What I'M wondering is how people don't get even more insecure with these memes. You're basically asking your flist to list the reasons why they love you. Good or self-serving motivations aside, one can never really expect a truly honest answer (esp. with regards to those honesty memes from a while back). If I were one of those people who repeatedly do these memes because of whatever insecurity I might harbor about myself, at the end of the day, I think I'd be even LESS convinced of how loved/appreciated I am since I took an extremely biased opinion from my flist. I'd be thinking, "Oh, well, so-and-so HAS to say that they like me, since they're on my flist. How could they say otherwise?"

[identity profile] pimmy.livejournal.com 2007-08-16 12:22 am (UTC)(link)
20. Why do people act like being insecure is some sort of selfish thing? its REALLY hard to just stop being insecure. I can understand that it's annoying if people post the same kinds of memes over and over, but I know I probably wouldn't even notice that I was doing it. Sure, common logic says that if youre on their f-list, you like them, but an insecure persons mind is REALLY bad about that kinda logic. I always get annoyed at my friends who seem to be so appalled at the notion of saying something nice just to make a friend feel a little happier, prompted or not.

[identity profile] twelve.livejournal.com 2007-08-16 12:40 am (UTC)(link)
If you're referring to me, I never said anything about insecurity = selfishness. I know I'm selfish, and I'm not half as insecure as love meme-h0rs. My lack of consideration toward these people's feelings and my annoyance with their supposed insecurity are an obvious testament to my selfishness.

Sure, common logic says that if youre on their f-list, you like them, but an insecure persons mind is REALLY bad about that kinda logic.

It depends on how insecure someone is. I think that everyone is insecure to some degree, but if a person is so insecure that they can't or are unable to believe other people when being repeatedly told that, yes, they are loved and appreciated, then I think that person might have self-esteem issues that need to be addressed. Love memes alone aren't going to do crap to make that person feel better about themselves.

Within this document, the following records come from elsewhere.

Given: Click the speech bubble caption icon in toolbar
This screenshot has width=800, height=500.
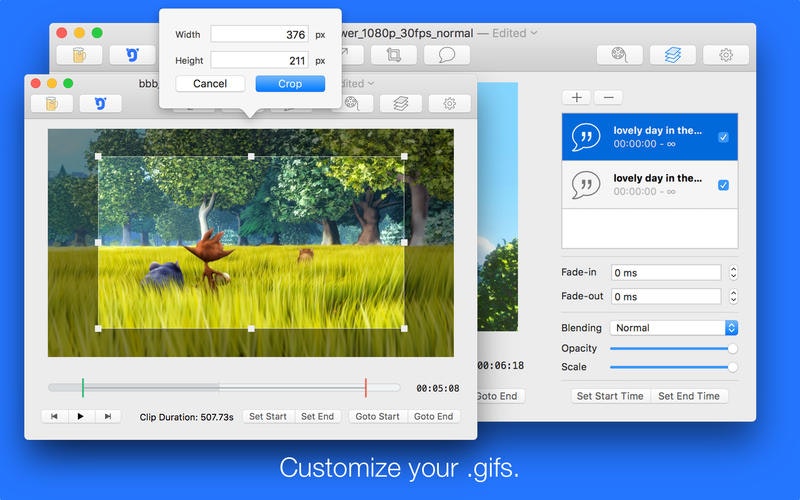Looking at the screenshot, I should pyautogui.click(x=446, y=55).
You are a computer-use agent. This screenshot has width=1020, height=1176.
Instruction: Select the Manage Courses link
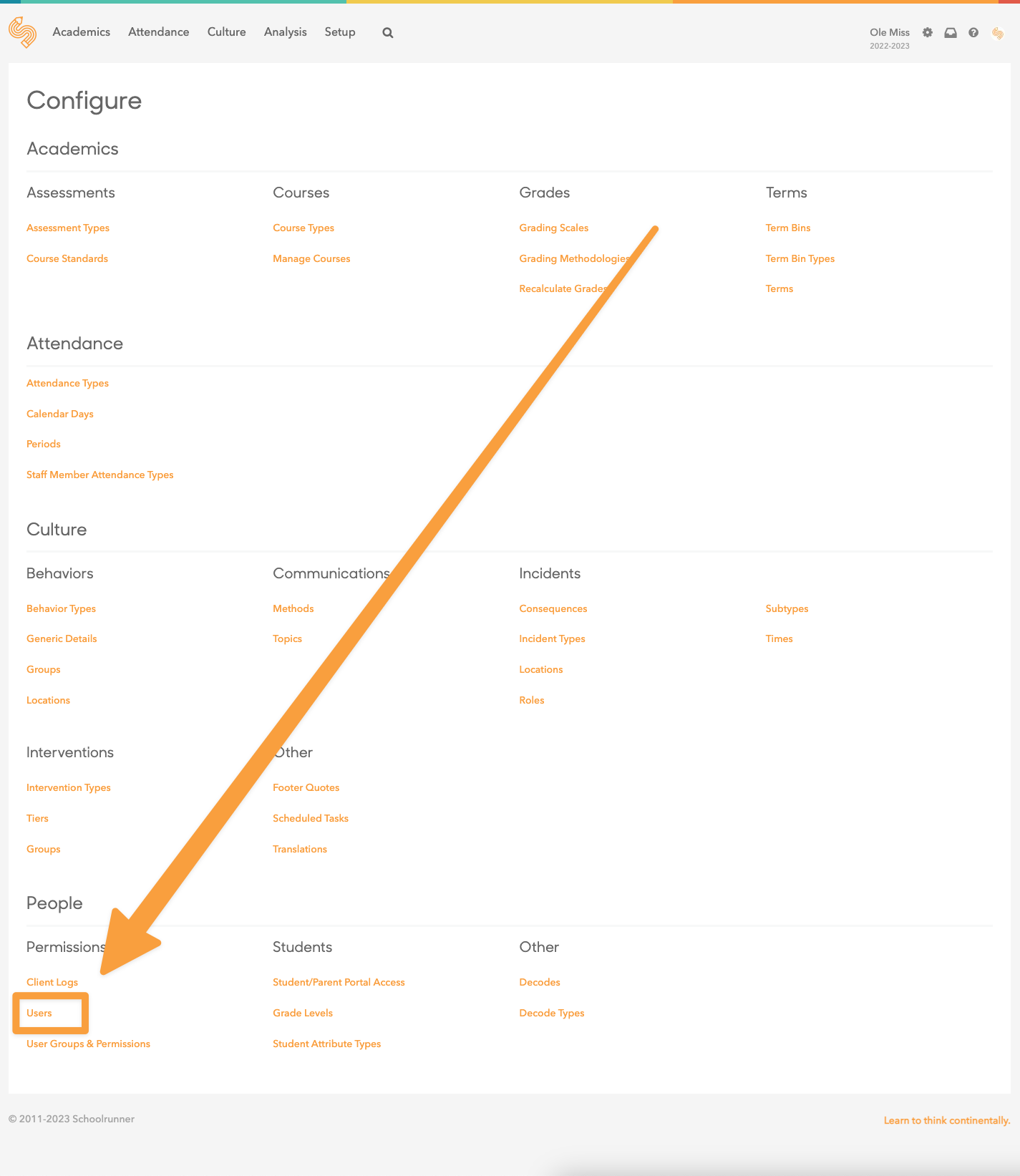[x=311, y=258]
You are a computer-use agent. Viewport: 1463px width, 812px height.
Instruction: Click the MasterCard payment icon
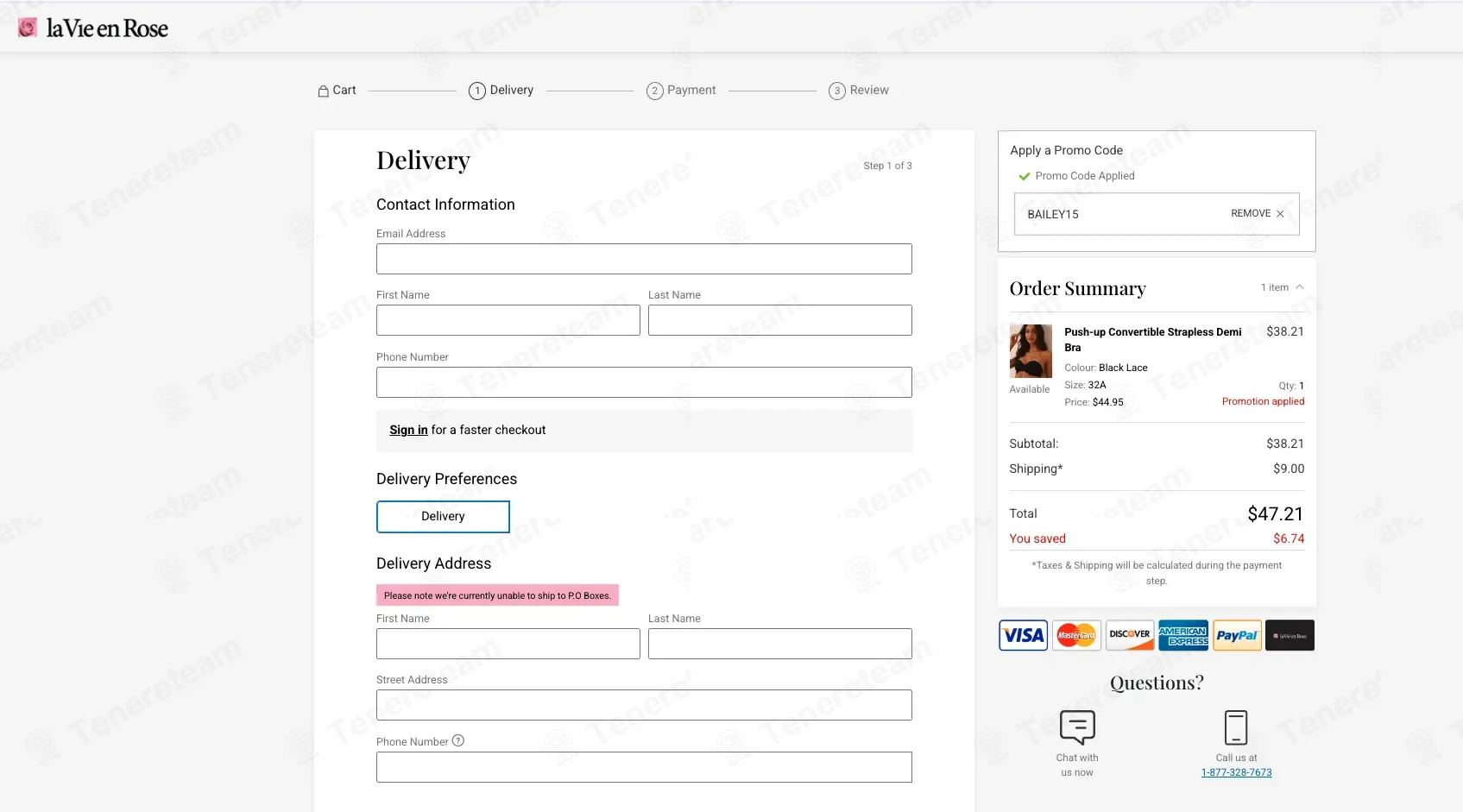pyautogui.click(x=1076, y=636)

I'm not "appalled" at the notion myself, I just think it's fairly useless to say these nice things over and over and over again. I'll do it maybe three times, but then I'm not going to bother anymore. If a person is really insecure about how appreciated or loved they are, I doubt my repeating praises to them is really going to make them any less insecure (or, in the long run, happier). How do I know that? Well, they'd just ask for their flist to fill out the same memes again next week.

[identity profile] pimmy.livejournal.com 2007-08-16 04:54 am (UTC)(link)
ah, yea i probably generalized a bit there from the other posts that were bugging me, sorry bout that XD

but yeah. I get what you're saying, i've known a few people that are just hopeless cases and I know I used to be similar. Unfortunatly its a really slow process for some people, especially if theyve never been happy with themselves or don't even realize the reason theyre constantly doing those things, because it becomes such a habit to look for acceptance.

ive found it best when my friends confronted me about it though. feeling bad for a while from a (delicate)scolding is much better than feeling good for a day from praise.


not really sure what im rambling about anymore!